[Stored records]
------------------------------
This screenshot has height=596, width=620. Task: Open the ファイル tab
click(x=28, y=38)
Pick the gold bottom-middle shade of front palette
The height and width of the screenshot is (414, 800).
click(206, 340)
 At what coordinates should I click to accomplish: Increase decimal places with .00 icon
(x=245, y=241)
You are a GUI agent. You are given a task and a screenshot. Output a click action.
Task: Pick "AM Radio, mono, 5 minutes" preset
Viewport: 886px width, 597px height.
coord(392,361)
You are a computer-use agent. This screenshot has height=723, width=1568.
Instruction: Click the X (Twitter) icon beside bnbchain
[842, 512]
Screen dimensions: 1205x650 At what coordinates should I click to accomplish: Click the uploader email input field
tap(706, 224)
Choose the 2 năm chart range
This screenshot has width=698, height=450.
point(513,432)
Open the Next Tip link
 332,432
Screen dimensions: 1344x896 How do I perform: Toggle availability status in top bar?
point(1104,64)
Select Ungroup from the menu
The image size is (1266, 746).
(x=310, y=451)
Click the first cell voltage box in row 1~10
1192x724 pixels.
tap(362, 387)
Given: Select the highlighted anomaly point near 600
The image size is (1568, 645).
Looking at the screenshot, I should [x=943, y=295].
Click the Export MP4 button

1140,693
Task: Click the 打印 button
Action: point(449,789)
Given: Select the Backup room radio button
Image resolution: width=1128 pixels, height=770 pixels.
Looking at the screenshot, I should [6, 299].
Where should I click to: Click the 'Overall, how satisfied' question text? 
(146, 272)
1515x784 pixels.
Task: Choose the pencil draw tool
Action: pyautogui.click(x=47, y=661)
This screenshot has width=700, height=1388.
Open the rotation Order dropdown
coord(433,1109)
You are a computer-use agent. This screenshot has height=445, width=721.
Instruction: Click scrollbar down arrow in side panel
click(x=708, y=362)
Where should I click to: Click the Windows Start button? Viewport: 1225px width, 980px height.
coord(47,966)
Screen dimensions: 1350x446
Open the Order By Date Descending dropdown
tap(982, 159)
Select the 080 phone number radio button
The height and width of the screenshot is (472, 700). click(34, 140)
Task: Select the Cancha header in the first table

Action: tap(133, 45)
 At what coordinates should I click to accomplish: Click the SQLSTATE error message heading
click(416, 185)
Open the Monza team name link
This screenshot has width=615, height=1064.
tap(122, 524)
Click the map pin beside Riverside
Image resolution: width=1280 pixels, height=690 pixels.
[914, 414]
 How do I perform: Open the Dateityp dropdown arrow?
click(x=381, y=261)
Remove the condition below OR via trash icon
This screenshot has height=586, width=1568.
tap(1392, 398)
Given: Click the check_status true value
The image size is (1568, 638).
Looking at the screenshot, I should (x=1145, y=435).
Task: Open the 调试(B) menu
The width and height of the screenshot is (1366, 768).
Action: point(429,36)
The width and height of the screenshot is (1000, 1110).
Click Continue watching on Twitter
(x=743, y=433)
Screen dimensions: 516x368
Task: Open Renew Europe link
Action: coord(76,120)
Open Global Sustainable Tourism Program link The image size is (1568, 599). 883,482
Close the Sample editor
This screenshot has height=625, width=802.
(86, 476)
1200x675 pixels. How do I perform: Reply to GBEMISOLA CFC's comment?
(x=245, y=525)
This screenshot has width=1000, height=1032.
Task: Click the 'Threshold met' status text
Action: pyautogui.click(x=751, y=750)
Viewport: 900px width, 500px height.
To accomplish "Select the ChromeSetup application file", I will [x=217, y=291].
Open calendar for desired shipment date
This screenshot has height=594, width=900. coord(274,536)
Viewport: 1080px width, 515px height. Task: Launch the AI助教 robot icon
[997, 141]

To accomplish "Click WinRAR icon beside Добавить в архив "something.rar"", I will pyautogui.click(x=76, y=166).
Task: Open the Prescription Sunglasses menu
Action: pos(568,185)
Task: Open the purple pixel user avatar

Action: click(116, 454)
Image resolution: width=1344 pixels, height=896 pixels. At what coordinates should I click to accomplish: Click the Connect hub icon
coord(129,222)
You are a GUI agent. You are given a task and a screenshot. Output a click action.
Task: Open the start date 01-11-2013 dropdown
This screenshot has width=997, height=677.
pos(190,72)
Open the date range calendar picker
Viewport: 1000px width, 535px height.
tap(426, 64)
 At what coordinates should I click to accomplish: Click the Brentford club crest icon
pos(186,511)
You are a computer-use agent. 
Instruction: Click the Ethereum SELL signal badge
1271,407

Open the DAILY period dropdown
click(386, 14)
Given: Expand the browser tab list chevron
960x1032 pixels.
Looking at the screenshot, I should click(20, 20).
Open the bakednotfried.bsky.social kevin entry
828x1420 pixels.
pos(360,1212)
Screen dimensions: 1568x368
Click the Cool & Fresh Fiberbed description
------------------------------
(What you should do): Reproduce the records above word for word.

(Response):
This screenshot has height=596, width=620. Task: Open the ファイル tab
click(x=28, y=38)
Pick the gold bottom-middle shade of front palette
The height and width of the screenshot is (414, 800).
click(206, 340)
 At what coordinates should I click to accomplish: Increase decimal places with .00 icon
(x=245, y=241)
You are a GUI agent. You are given a task and a screenshot. Output a click action.
Task: Pick "AM Radio, mono, 5 minutes" preset
Viewport: 886px width, 597px height.
coord(392,361)
You are a computer-use agent. This screenshot has height=723, width=1568.
Instruction: Click the X (Twitter) icon beside bnbchain
[842, 512]
Screen dimensions: 1205x650 At what coordinates should I click to accomplish: Click the uploader email input field
tap(706, 224)
Choose the 2 năm chart range
This screenshot has width=698, height=450.
point(513,432)
Open the Next Tip link
 332,432
Screen dimensions: 1344x896 How do I perform: Toggle availability status in top bar?
point(1104,64)
Select Ungroup from the menu
The image size is (1266, 746).
(x=310, y=451)
Click the first cell voltage box in row 1~10
1192x724 pixels.
tap(362, 387)
Given: Select the highlighted anomaly point near 600
The image size is (1568, 645).
Looking at the screenshot, I should [x=943, y=295].
Click the Export MP4 button

1140,693
Task: Click the 打印 button
Action: point(449,789)
Given: Select the Backup room radio button
Image resolution: width=1128 pixels, height=770 pixels.
Looking at the screenshot, I should [6, 299].
Where should I click to: Click the 'Overall, how satisfied' question text? 
(146, 272)
1515x784 pixels.
Task: Choose the pencil draw tool
Action: pyautogui.click(x=47, y=661)
This screenshot has width=700, height=1388.
Open the rotation Order dropdown
coord(433,1109)
You are a computer-use agent. This screenshot has height=445, width=721.
Instruction: Click scrollbar down arrow in side panel
click(x=708, y=362)
Where should I click to: Click the Windows Start button? Viewport: 1225px width, 980px height.
coord(47,966)
Screen dimensions: 1350x446
Open the Order By Date Descending dropdown
tap(982, 159)
Select the 080 phone number radio button
The height and width of the screenshot is (472, 700). click(34, 140)
Task: Select the Cancha header in the first table

Action: tap(133, 45)
 At what coordinates should I click to accomplish: Click the SQLSTATE error message heading
click(416, 185)
Open the Monza team name link
This screenshot has width=615, height=1064.
tap(122, 524)
Click the map pin beside Riverside
Image resolution: width=1280 pixels, height=690 pixels.
[914, 414]
 How do I perform: Open the Dateityp dropdown arrow?
click(x=381, y=261)
Remove the condition below OR via trash icon
This screenshot has height=586, width=1568.
tap(1392, 398)
Given: Click the check_status true value
The image size is (1568, 638).
Looking at the screenshot, I should (x=1145, y=435).
Task: Open the 调试(B) menu
The width and height of the screenshot is (1366, 768).
Action: point(429,36)
The width and height of the screenshot is (1000, 1110).
Click Continue watching on Twitter
(x=743, y=433)
Screen dimensions: 516x368
Task: Open Renew Europe link
Action: coord(76,120)
Open Global Sustainable Tourism Program link The image size is (1568, 599). 883,482
Close the Sample editor
This screenshot has height=625, width=802.
(86, 476)
1200x675 pixels. How do I perform: Reply to GBEMISOLA CFC's comment?
(x=245, y=525)
This screenshot has width=1000, height=1032.
Task: Click the 'Threshold met' status text
Action: pyautogui.click(x=751, y=750)
Viewport: 900px width, 500px height.
To accomplish "Select the ChromeSetup application file", I will [x=217, y=291].
Open calendar for desired shipment date
This screenshot has height=594, width=900. coord(274,536)
Viewport: 1080px width, 515px height. Task: Launch the AI助教 robot icon
[997, 141]

To accomplish "Click WinRAR icon beside Добавить в архив "something.rar"", I will pyautogui.click(x=76, y=166).
Task: Open the Prescription Sunglasses menu
Action: pos(568,185)
Task: Open the purple pixel user avatar

Action: click(116, 454)
Image resolution: width=1344 pixels, height=896 pixels. At what coordinates should I click to accomplish: Click the Connect hub icon
coord(129,222)
You are a GUI agent. You are given a task and a screenshot. Output a click action.
Task: Open the start date 01-11-2013 dropdown
This screenshot has width=997, height=677.
pos(190,72)
Open the date range calendar picker
Viewport: 1000px width, 535px height.
tap(426, 64)
 At what coordinates should I click to accomplish: Click the Brentford club crest icon
pos(186,511)
You are a computer-use agent. 
Instruction: Click the Ethereum SELL signal badge
1271,407

Open the DAILY period dropdown
click(386, 14)
Given: Expand the browser tab list chevron
960x1032 pixels.
Looking at the screenshot, I should click(20, 20).
Open the bakednotfried.bsky.social kevin entry
828x1420 pixels.
pos(360,1212)
Screen dimensions: 1568x368
Click the Cool & Fresh Fiberbed description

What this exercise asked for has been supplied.